Cash Flow Hedging Strategy for Foreign Currency Exchange Rate Risk Related to Forecast Purchases of Tobacco

The majority of the tobacco production in most countries outside the United States where Universal operates is sold in export markets at prices denominated in U.S. dollars. However, purchases of tobacco from farmers and most processing costs (such as labor and energy) in those countries are usually denominated in the local currency. Changes in exchange rates between the U.S. dollar and the local currencies where tobacco is grown and processed affect the ultimate U.S. dollar cost of the processed tobacco and therefore can adversely impact the gross profit earned on the sale of that tobacco. Since the Company is able to reasonably forecast the volume, timing, and local currency cost of its tobacco purchases, it has routinely entered into forward contracts to sell U.S. dollars and buy the local currency at future dates that coincide with the expected timing of a portion of those purchases. This strategy contemplates the Company’s pricing arrangements with key customers and substantially eliminates the variability of future U.S. dollar cash flows for tobacco purchases for the foreign currency notional amount hedged. The hedging strategy has been used for tobacco purchases in Brazil, where the large crops, the terms of sale to customers, and the availability of derivative markets make it particularly desirable to manage the related foreign exchange rate risk.

The Company did not designate the forward contracts it entered for the 2007-2008 crop year as hedges, and therefore it recognized all related gains and losses in earnings on a mark-to-market basis each reporting period. For the 2008-2009 crop cycle, all contracts were designated and qualify as hedges of the future cash flows associated with forecast purchases of tobacco. As a result, except for insignificant amounts related to any ineffective portion of the hedging strategy, gains and losses on the forward contracts are recognized in comprehensive income as they occur, but are not recognized in earnings until the related tobacco is sold to third-party customers.

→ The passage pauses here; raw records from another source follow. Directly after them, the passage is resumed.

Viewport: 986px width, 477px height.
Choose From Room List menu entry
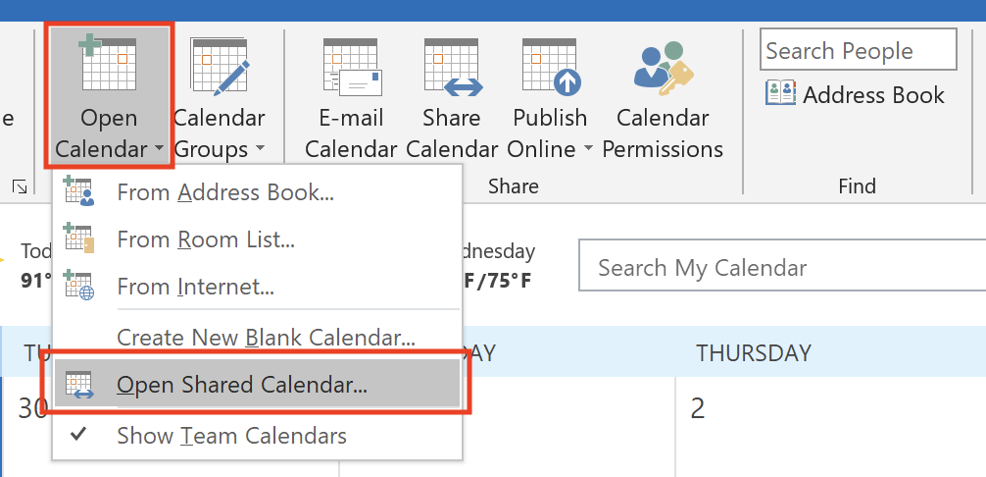pyautogui.click(x=206, y=239)
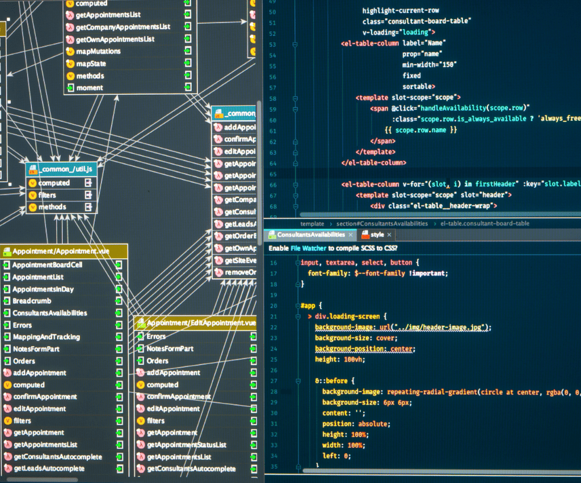Click the variable icon next to computed in EditAppointment.vue
The width and height of the screenshot is (581, 483).
(x=141, y=385)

From September 2008 through July 2009, the Company hedged approximately $241 million U.S. dollar notional amount related to 2008-2009 crop tobacco purchases in Brazil, primarily related to customer contractual requirements. As noted above, all of the related forward contracts were designated and accounted for as cash flow hedges. Purchases of the 2008-2009 crop were completed in July 2009, and all forward contracts related to that crop matured and were settled by that time. Sales of the 2008-2009 crop began during the first quarter of fiscal year 2010. During the nine months ended December 31, 2009, a portion of the hedge gains and losses previously recorded in accumulated other comprehensive income was reclassified to cost of goods sold related to those sales. For all remaining hedge gains and losses recorded in accumulated other comprehensive loss at December 31, 2009, the Company expects to complete the sale of the tobacco and recognize the amounts in earnings during fiscal year 2010.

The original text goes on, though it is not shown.